**ARTÍCULO:**
Ha decidido que los barcelonistas seamos una pandilla de rencorosos maleducados

La primera vez que entré en el campo del Barça tuve la sensación de que estaba entrando en un templo al que habría de pertenecer de por vida. Lo hice de la mano de mi tío Pablo, almeriense de incorregible factura que no sabía a ciencia cierta lo que me estaba inoculando en la sangre: el veneno del barcelonismo eterno. Fue inútil, a partir de entonces, cualquier canto de sirena: alcancé a ver jugar a una serie de jugadores irrepetibles y ya nada de ellos me fue ajeno.

Con el Barça he sufrido y con el Barça he gozado, sin más. Y he compartido su pasión con cualquier otra que me ha asaltado a lo largo de mi zigzagueante existencia: no ha sido incompatible con hacerme seguidor impenitente de los Mets de Nueva York, el team de beisbol-baseball más desgraciado de la historia, o con el sevillano Betis de mis amores, o con los San Francisco 49ers en los que Jeff García vuelve locos ahora a los mismos a los que Joe Montana enloqueció años atrás con su famoso pase de ‘la atrapada’ cuando se convirtió en el gran quarterback de los ochenta. Ni siquiera ha sido impedimento para que siga siendo fanático del Real Madrid de baloncesto, el gran club de la historia europea de esa disciplina. 

Contradicciones de mi carácter, lo sé. Pero el Barça, digo, ha constituido el filtro a través del cual he visto el fútbol, y, en función de ello, me atrevo a afirmar que ni me gusta ni me hace gracia el manoseo con el que se ha puesto el club al servicio de la causa política de su presidente. No fui excesivamente partidario de José Luis Núñez, pero debo reconocerle una virtud: la de haber aislado a la institución de las ansias de manipulación política que mostraron todos aquellos que fueron alguna vez invitados al palco y que, a su vez, habían sido invitados por la ciudadanía a gobernar esta Cataluña imperial que venimos viviendo.

El nacionalismo catalán, que es una de las muchas maneras que Cataluña tiene de amargarse a sí misma, tenía afiladas las garras para hacer del Barça un instrumento de su propaganda, y si con Núñez no lo consiguió, con Laporta ha dado un paso más allá. La ideología purulentamente independentista de su presidente ha hecho del club un altavoz de las maneras habitualmente groseras de esa ideología. El simple y repugnante hecho de negarse a desplegar una pancarta de apoyo a la candidatura olímpica de Madrid 2012 con la excusa de no alterar el orden público revela a las claras qué clase de sujeto preside esa casa: lo peor del localismo analfabeto.

**LÍNEAS PROPORCIONADAS:**

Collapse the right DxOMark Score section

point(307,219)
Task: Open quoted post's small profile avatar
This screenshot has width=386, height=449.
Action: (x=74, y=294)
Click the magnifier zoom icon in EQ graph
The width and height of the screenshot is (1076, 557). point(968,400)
* * *
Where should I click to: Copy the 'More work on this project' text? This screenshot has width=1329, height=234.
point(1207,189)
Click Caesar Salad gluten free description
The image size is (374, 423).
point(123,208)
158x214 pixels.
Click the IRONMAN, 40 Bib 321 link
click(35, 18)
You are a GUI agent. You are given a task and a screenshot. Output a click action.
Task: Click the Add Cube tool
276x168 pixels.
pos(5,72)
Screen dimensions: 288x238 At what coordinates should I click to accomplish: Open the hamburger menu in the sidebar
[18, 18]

**EJERCICIOS:**
1. Según el artículo sobre el Barça y la política, ¿qué pancarta se negó a desplegar el club?
2. Retoma el artículo sobre el Barça y la política y continúalo a partir de su última oración.

**RESPUESTAS:**
1. Una pancarta de apoyo a la candidatura olímpica de Madrid 2012.

2.
Con decir que dejó de votar a Gerardo González como presidente de la Federación Española de Fútbol porque «era de Madrid» ya quedan las cosas más o menos claras. Laporta forma parte de esa escuadra de gladiadores implicados en la secreta conspiración de hacer de Cataluña un lugar antipático, como Carod, como el siniestro Portabella que viaja a Nueva York a colaborar con la candidatura que compite con Madrid para organizar los Juegos. Madrid, palabra maldita, chispa de todas las furias, veneno intoxicador de todas las sangres; ¡Madrid!, qué canallada histórica, qué nido de bandidajes, qué colección de hirsutos miserables.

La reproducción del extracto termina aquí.